--- Extract to read ---

= = = = = = =

If You’re Fond of Sand Dunes and Salty Air

So, how do you get from East End to the Arcachon Basin by train in a single day?  Encouraged by my continued love of the French rail network – plus the threat of an air traffic control strike at Bordeaux – I decided to give it a whirl.  If you wish to emanate this Barbra Streisand in Funny Girl style endeavour (see film for iconic details) it will require a taxi, a tube, a Eurostar, a metro, a high-speed train, a local train, followed by a bewildered walk to the hotel swearing at google maps. 

Omar Sheriff will not be waiting for you at the end.  Instead, there will be oyster beds, vast sandy beaches with wooden boardwalks, and a plate of the plumpest, sweetest moules you’ve ever had.  Welcome to the French Atlantic coast. It’s chic, slightly shabby and, if you like the heady combination of salt and mimosa, smells like a perfumista’s dream.

This trip is not what I originally planned.  I am not supposed to be on my own in Arcachon.  I am supposed to be with lots of people at a writing retreat in Castillon.  This has been cancelled due to an array of bad luck, causing most of the participants to drop out due to ill health and bereavement, but I am still staying for a couple of nights to see how I like the place.  I learn later that Castillon is resolutely NOT Dordogne(shire), but in fact, Gironde.  The 60% of people in the Dordogne that hail from the environs of Chelsea and Somerset are not popular in these parts, with their red jeans and smug pashminas.

If you like it bracing, you’ll like it here

The journey down is remarkably smooth until Bordeaux Saint Jean, where the local train is abruptly evacuated before we’ve left the station.  The Olympic year is making the French even jumpier than usual about security and, after a stilted consultation with a fellow traveller, I learn it’s something to do with ‘le baggage’.   Later someone is taken ill, and we stop on a desolate platform for nearly three quarters of an hour whilst a paramedic is called and most of the passengers get out to smoke and look nonchalant.  I am so happy to be en France. 

Arcachon is divided into the four seasons, with the oldest and grandest district being Ville D’Hiver, the main commercial hub Ville D’Ete, the biggest, surfiest beaches Ville de Printemps and the port area Ville D’Automne.  So, there’s a bit of orienteering for you. You know I have no sense of direction.

= = = = = = =

--- Supplied data ---
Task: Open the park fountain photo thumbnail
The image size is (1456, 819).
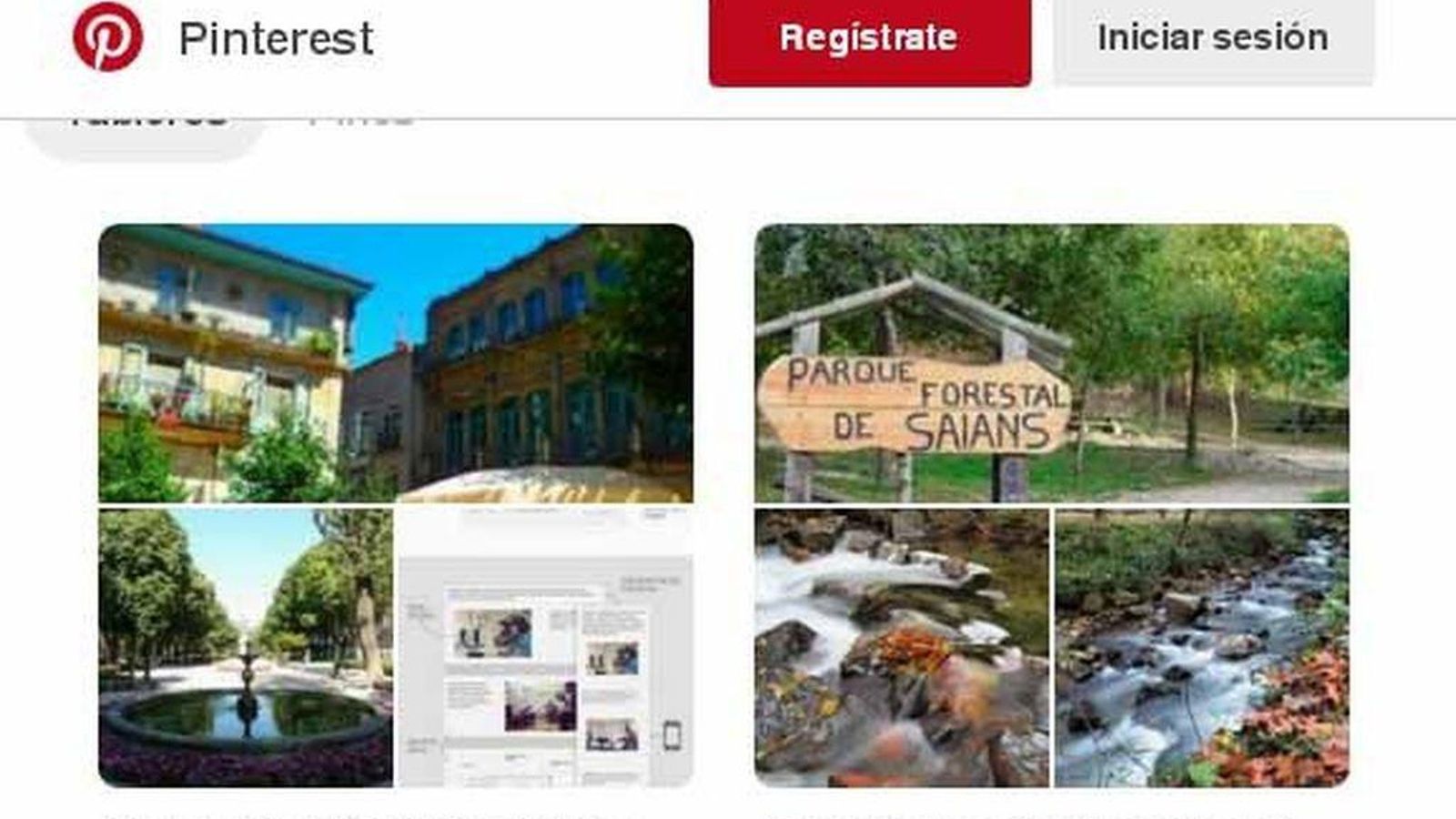Action: (246, 648)
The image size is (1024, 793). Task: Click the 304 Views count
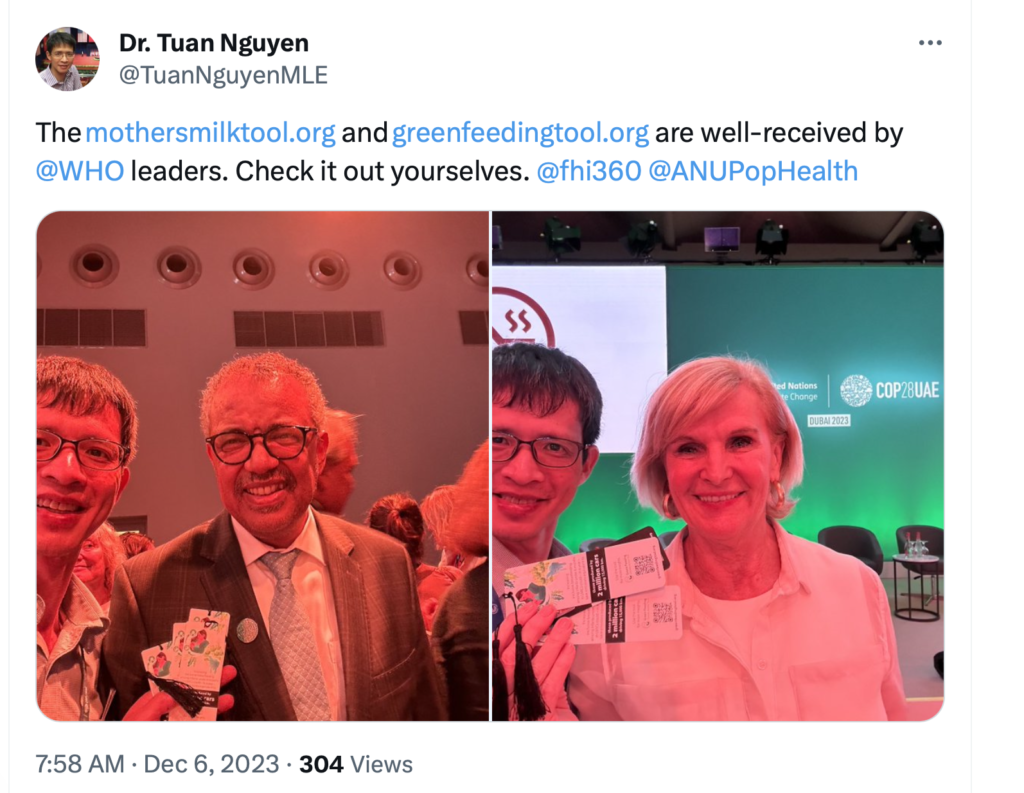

= = = = = = =

--- Aim of the task ---
Print the Arcachon travel piece word for word, starting with "If you like it" and going on through "be en France.".

--- The result ---
If you like it bracing, you’ll like it here

The journey down is remarkably smooth until Bordeaux Saint Jean, where the local train is abruptly evacuated before we’ve left the station.  The Olympic year is making the French even jumpier than usual about security and, after a stilted consultation with a fellow traveller, I learn it’s something to do with ‘le baggage’.   Later someone is taken ill, and we stop on a desolate platform for nearly three quarters of an hour whilst a paramedic is called and most of the passengers get out to smoke and look nonchalant.  I am so happy to be en France.